- **Your assignment**: What you copy should be the lines from the one with "The width and" through the end of the entries, word for word. Omit the pictures.
----------------
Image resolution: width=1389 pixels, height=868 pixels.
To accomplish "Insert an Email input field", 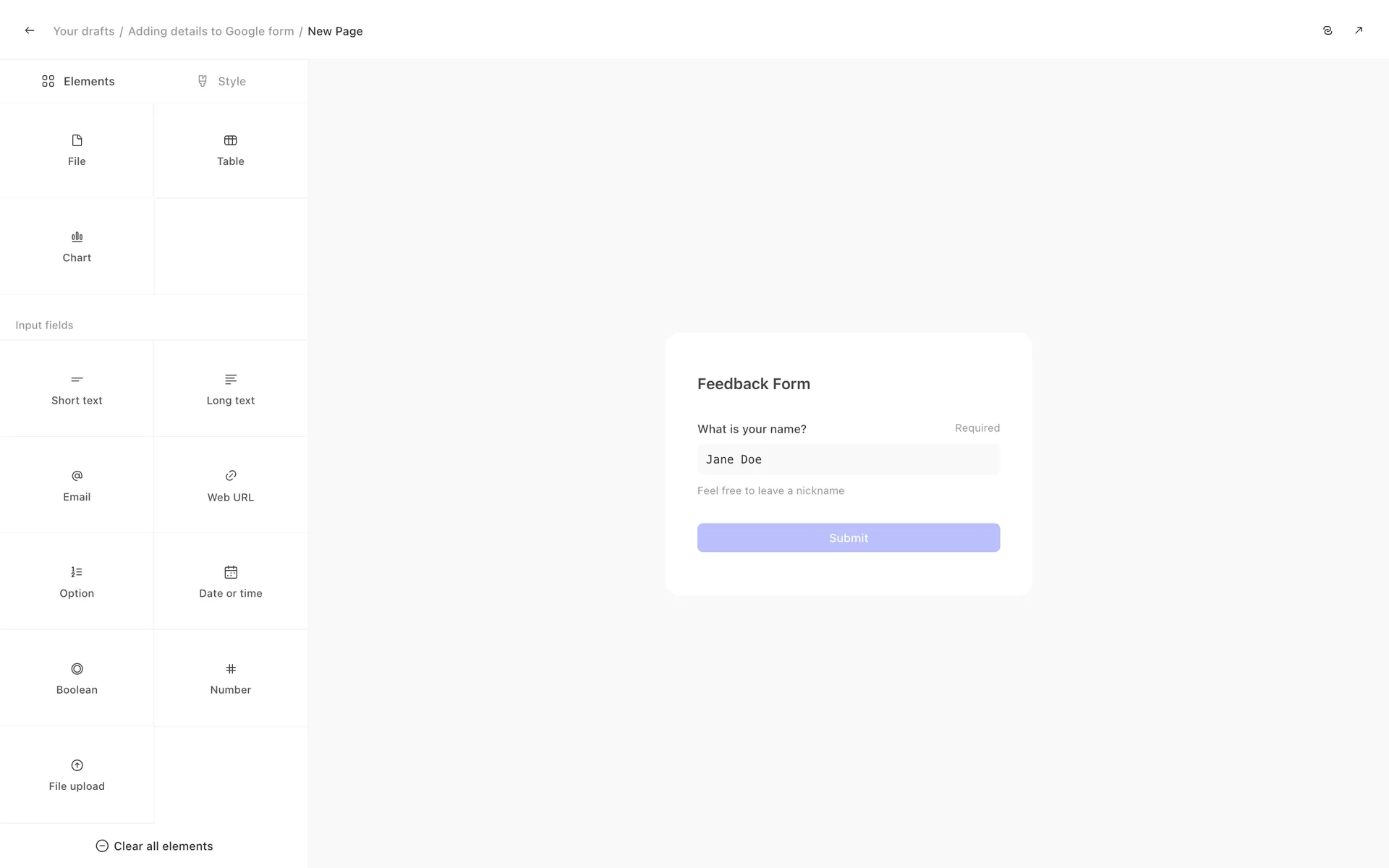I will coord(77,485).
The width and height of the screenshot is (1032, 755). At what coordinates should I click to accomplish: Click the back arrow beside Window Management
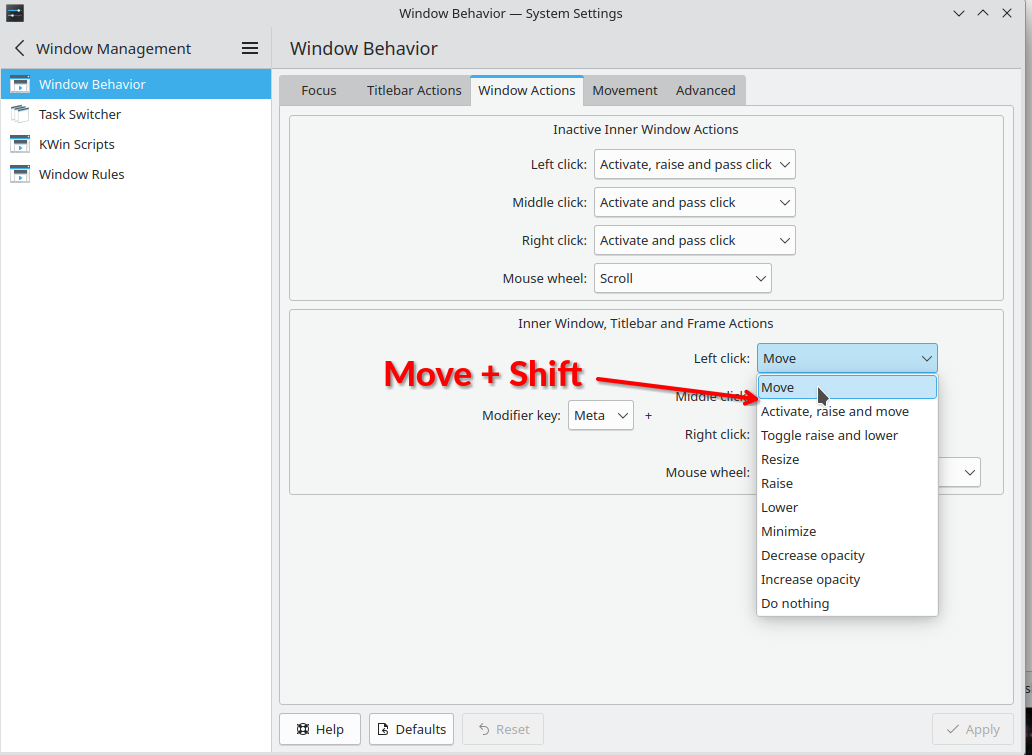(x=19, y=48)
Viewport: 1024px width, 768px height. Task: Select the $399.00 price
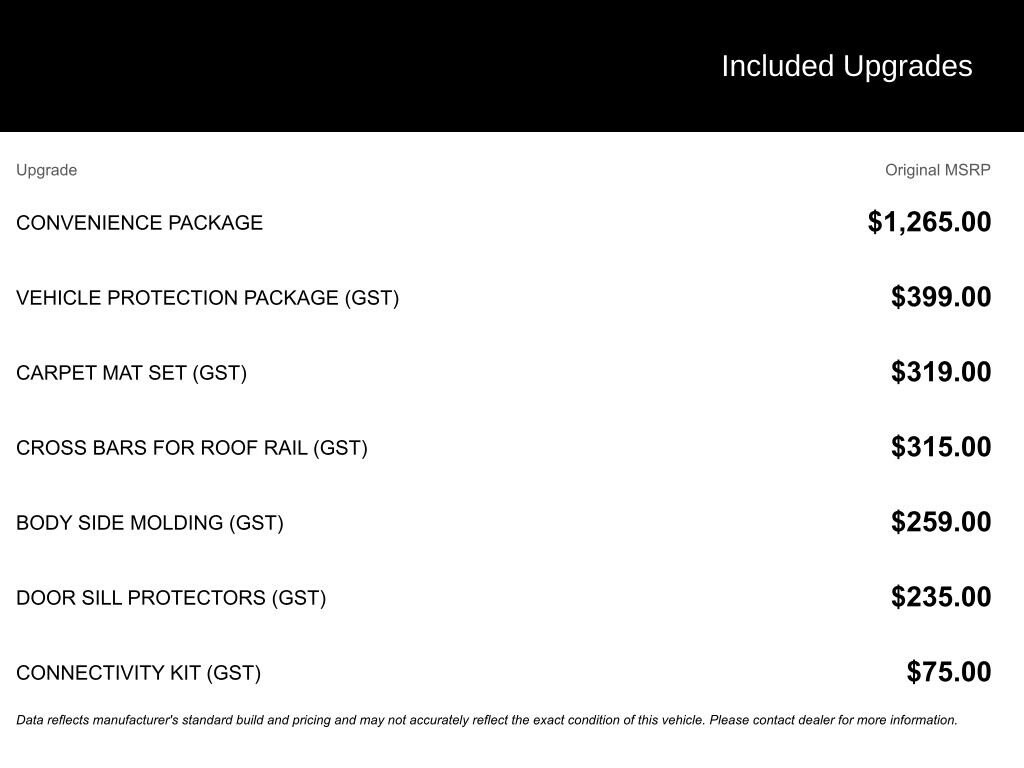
----------------
- **Result for this task**:
The width and height of the screenshot is (1032, 755). At what coordinates should I click to accomplish: Click the back arrow beside Window Management
(x=19, y=48)
Viewport: 1024px width, 768px height. Task: Select the $399.00 price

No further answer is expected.